Tyson Clabo (born October 17, 1981) is a former American football offensive tackle. He was signed by the Denver Broncos as an undrafted free agent in 2004. He played college football at Wake Forest.

Clabo is the nephew of retired NFL punter Neil Clabo He was also a member of the New York Giants, San Diego Chargers, Atlanta Falcons, Miami Dolphins, and Houston Texans.

Early years
Clabo attended Farragut High School in Farragut, Tennessee and lettered in football and basketball. In football, he was a two-time All-Conference selection, and as a senior, he was also named as an All-Region selection, an All-east Tennessee selection, and as an All-State selection.

College career
Clabo played football at Wake Forest. Clabo started all 11 games at left tackle as a sophomore, and he was the only underclassman to start every contest that year.
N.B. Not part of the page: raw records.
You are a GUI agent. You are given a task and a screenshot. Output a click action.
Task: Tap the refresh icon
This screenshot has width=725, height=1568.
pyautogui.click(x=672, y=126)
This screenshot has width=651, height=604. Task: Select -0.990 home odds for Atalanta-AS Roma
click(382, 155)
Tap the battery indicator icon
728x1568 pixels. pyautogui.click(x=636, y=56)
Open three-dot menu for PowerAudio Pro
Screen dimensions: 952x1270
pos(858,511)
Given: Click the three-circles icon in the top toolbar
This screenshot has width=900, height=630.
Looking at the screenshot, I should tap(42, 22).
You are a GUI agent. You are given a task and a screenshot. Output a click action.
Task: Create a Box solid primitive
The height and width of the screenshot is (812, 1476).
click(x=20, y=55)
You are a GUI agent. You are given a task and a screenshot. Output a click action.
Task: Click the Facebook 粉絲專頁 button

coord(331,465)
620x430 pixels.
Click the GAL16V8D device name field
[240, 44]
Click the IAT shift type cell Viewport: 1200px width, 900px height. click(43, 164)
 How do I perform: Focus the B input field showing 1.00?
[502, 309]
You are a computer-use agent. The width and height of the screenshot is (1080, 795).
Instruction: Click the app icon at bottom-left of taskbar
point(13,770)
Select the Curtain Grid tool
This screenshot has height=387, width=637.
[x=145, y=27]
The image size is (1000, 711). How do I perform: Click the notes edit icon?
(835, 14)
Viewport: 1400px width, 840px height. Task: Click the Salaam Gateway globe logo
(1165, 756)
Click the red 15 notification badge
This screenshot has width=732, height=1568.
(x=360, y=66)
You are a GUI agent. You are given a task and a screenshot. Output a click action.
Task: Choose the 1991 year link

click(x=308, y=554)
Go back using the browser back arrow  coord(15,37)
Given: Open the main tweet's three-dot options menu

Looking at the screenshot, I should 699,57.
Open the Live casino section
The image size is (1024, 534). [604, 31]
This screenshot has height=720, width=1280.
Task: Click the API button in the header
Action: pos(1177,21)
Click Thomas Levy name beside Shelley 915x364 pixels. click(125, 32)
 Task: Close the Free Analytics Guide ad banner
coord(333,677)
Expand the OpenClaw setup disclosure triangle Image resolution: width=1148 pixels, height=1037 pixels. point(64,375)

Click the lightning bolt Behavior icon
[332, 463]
Clabo started all 13 games as a junior and moved to left guard after playing tackle in 2001, helping the Deacon ground game lead the ACC in rushing for the second-straight year. He started the final 36 games of his college career and a total of 37 contests of 47 games played at Wake Forest. Clabo earned first-team All-Atlantic Conference honors as a senior. In 2018 he was inducted into the Wake Forest Sports Hall of Fame.

Professional career

Denver Broncos
Clabo originally signed with Denver Broncos as an undrafted rookie free agent and was waived by the Broncos during the 2004-05 offseason.

New York Giants
He then signed with the New York Giants as a practice squad member.

San Diego Chargers
He then signed with the San Diego Chargers as a practice squad member.

Atlanta Falcons
Clabo eventually was signed to the Falcons practice squad in September 2005 and re-signed by the Falcons team in January 2006.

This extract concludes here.